> Directions for this task: Reproduce nothing but the lines from the one with "Task: Open extra" down to the last line of the data below.

[Stored items]
BEGIN

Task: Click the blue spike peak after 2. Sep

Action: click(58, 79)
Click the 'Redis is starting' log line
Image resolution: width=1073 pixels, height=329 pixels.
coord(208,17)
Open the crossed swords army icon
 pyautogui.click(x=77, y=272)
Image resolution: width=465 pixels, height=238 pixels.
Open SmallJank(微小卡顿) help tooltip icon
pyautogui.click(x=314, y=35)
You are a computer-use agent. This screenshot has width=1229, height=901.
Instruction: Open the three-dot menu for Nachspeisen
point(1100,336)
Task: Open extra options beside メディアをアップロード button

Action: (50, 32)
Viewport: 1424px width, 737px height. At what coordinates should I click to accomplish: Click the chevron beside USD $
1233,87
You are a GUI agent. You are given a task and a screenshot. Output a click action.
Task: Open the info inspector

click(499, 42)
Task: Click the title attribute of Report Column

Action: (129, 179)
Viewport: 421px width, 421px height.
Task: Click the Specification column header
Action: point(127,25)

END

> Answer space:
Task: Open extra options beside メディアをアップロード button

Action: (50, 32)
Viewport: 1424px width, 737px height. At what coordinates should I click to accomplish: Click the chevron beside USD $
1233,87
You are a GUI agent. You are given a task and a screenshot. Output a click action.
Task: Open the info inspector

click(499, 42)
Task: Click the title attribute of Report Column

Action: (129, 179)
Viewport: 421px width, 421px height.
Task: Click the Specification column header
Action: point(127,25)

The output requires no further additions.